On Thursday, Philip Morris lawyer Dan Webb called that decision the "Dr. Fiore flip-flop."
Unlike Fiore's proposal, the $10 billion program would be limited to a certain number of people -- decided by estimating how many smokers may become hooked as a result of any misbehavior by the companies within a year after the trial.
However, Associate Attorney General Robert McCallum told reporters outside the courtroom that the program's services would be open to any of the 45 million smokers in the United States, not just future smokers.
The program could be extended or expanded should cigarette makers continue to misbehave, government lawyer Sharon Eubanks argued.
'The Most Appropriate Strategy'
In February, an appeals court barred the Justice Department from seeking $280 billion in allegedly ill-gotten tobacco profits, saying the law required "forward-looking" remedies. Fiore's proposal was the next most-expensive proposal mentioned in the trial, which started in September.
McCallum resisted the idea that political appointees at the Justice Department had sought to reduce Fiore's proposal, saying they had worked with career employees "to devise the most appropriate strategy."
Myers said government lawyers called him saying "they were uncomfortable" with his recommendations, though they had worked closely together. He said he declined to tone down his testimony, which included a comparison of the 1998 settlement that cigarette makers reached with states and a failed 1997 agreement that would have restricted industry activities. Most of his testimony was eventually thrown out.
Justice Department spokesman Eric Holland said lawyers had asked him to narrow certain proposals because they might have raised First Amendment issues.
Fleshing out a previous request for the court-appointed monitor to watch over the companies, Eubanks also suggested the monitor could hire a staff, police the companies, make recommendations for structural changes, and function as a hearing officer if necessary.
Tobacco companies protested that such details had never been mentioned before.
"This is unfolding as we speak," Webb said.
Changed Their Behavior
In closing arguments, the tobacco companies argued the government never proved its claims and that the racketeering statute restricts what Kessler will be allowed to do. In addition, they said the companies have radically changed their behavior in recent years.

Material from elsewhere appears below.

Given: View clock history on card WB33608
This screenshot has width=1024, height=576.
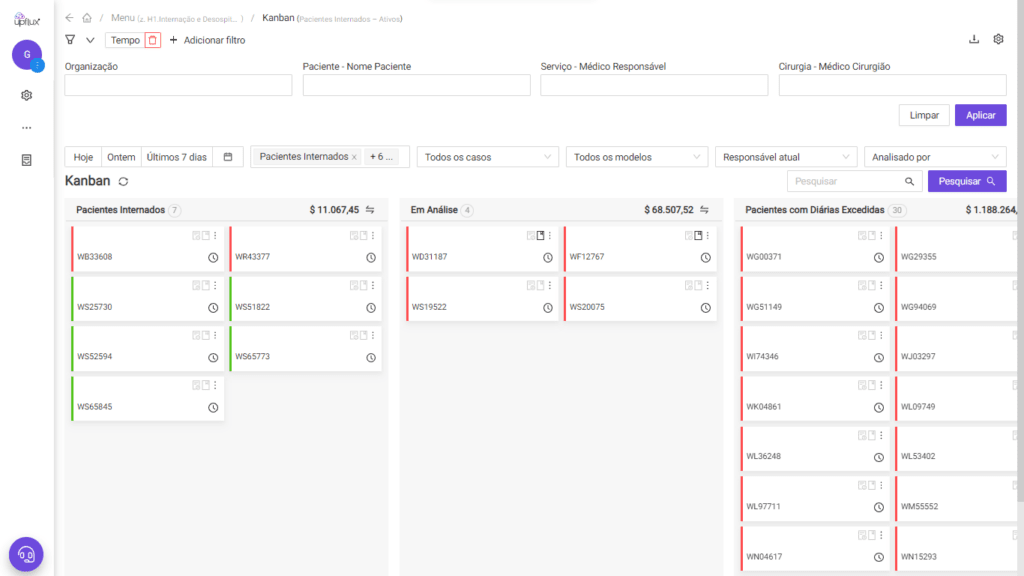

"The mammoth, nine-month trial has really been rendered moot by the passage of time," said Philip Morris lawyer Ted Wells.
The defendants in the lawsuit are Philip Morris USA Inc. and its parent, Altria Group Inc.; R.J. Reynolds Tobacco Co.; Brown & Williamson Tobacco Co.; British American Tobacco Ltd.; Lorillard Tobacco Co.; Liggett Group Inc.; Counsel for Tobacco Research-U.S.A.; and the Tobacco Institute.